As living in Amsterdam in a neigbourhood with more than 50 % of the population with a non-European descent, Helsinki is still extremely homogenous. Helsinki is still far from being a city where white man would not be the default option. The level of multiculturalism can be explained by analysing the Finnish multiculturalism debate - in Finland the discussion dwells still around tolerance and anti-discrimination rather than inclusion, coexistence, joint rules and reciprocity.
When one looks at Helsinki and Finland on a scale of 20 years and from a personal perspective of a once migrant, the picture turns out to be somewhat different. My Finnish friend Umayya Abu-Hanna's new book Sinut is a moving and honest take on the way the small nation in the North deals with the world. Or in many cases, on the way that it doesn't.
"I have never encountered that the taste of mämmi or sauna would cause problems. The basic problem is losing yourself, the attempt to recognise oneself in this individual who functions in Finland. Here I get back to the point that quantity matters. In big cities where one has lots of people who have arrived from different cultures and people who are outsiders even in those cultures, there is a greater probability at least at times to be heard as oneself. In a place like this also the majority culture has learned to interpret and see differing ways to be and live." (translation from Finnish by me)

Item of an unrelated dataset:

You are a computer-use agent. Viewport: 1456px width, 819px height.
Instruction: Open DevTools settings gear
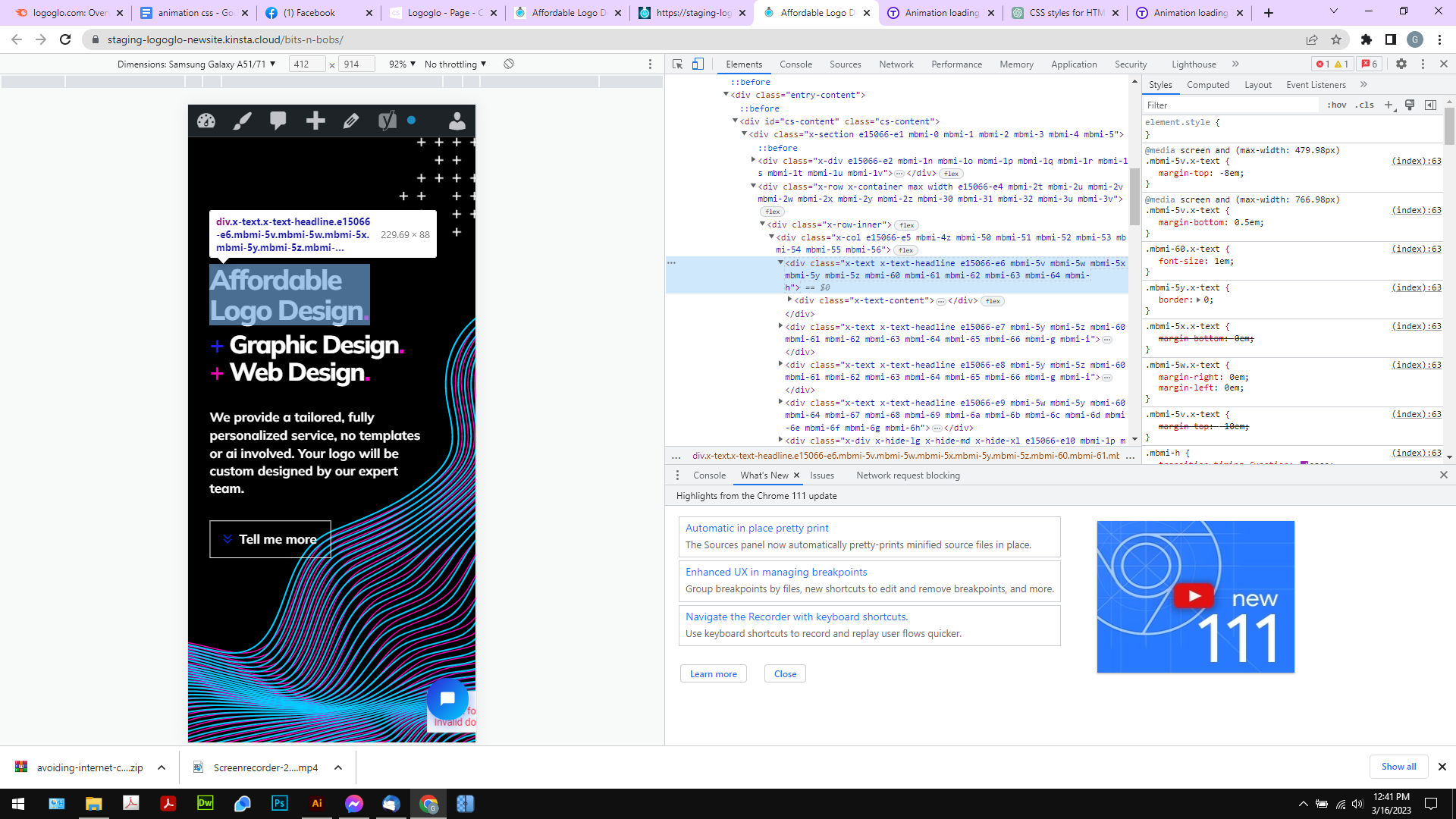click(x=1401, y=64)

In her book she goes through incidents of pure racism and xenophobia, often practised by highly educated people (like employers) and often without the people realising themselves the fu**ed up value structures they are communicating. She cleverly breaks and builds again the notion of identity. The book brought me into tears with its frankness for instance when Umayya writes about feeling scared in a Finnish hospital. What really made me love the book was the lively way she describes also incidents when she has fallen short or just given in but also when Finns have opened their hearts and homes for her.

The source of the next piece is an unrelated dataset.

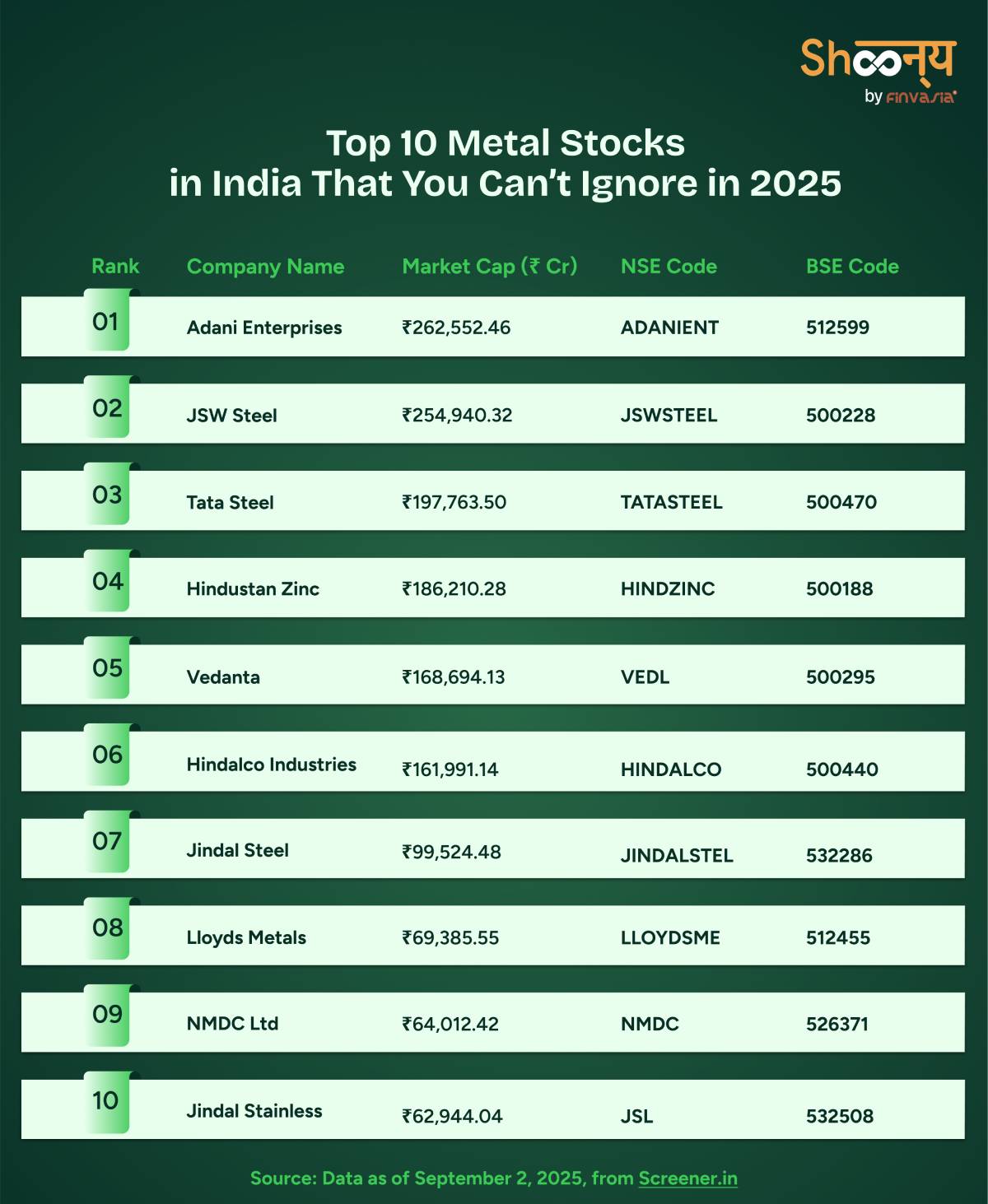Select the Hindalco Industries company name

tap(271, 765)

Finland still has a long way to go in order to be sinut (Finnish word for being comfortable with yourself and the title of Umayya's book) with a mixture of cultures, habits and customs. We still simplify other cultures while demanding specificity when people deal with us.
Umayya's compassion and love for Finland is obvious throughout the book. I am confident that many readers will be irritated by her criticism. But by seeing her as one of us rather than as an outsider the criticism is only welcome - we all bitch every now and then about our loved ones but will get on barricades if we would hear the same things from outsiders. 20 years should be more than enough to claim one's experiences as Finnish. The best thing in Umayya's book, however, is the optimistic underlying tone - we are still far but we have travelled far in 20 years.
"When one has lived her entire adult life in this culture and feels being part of it, it is impossible to work if everything you do is seen from another angle. Every journalist feels that it is necessary and is expected that one is building the community with the observations, conclusions and stories. One criticises injustice. From my perspective my position is Finnish. Here is the biggest contradiction: when I see myself participating as myself in a discourse and building of my society, in the eyes of some I break an unwritten or maybe written rule which states that Finnishness is a clear definition which I do not fit in to."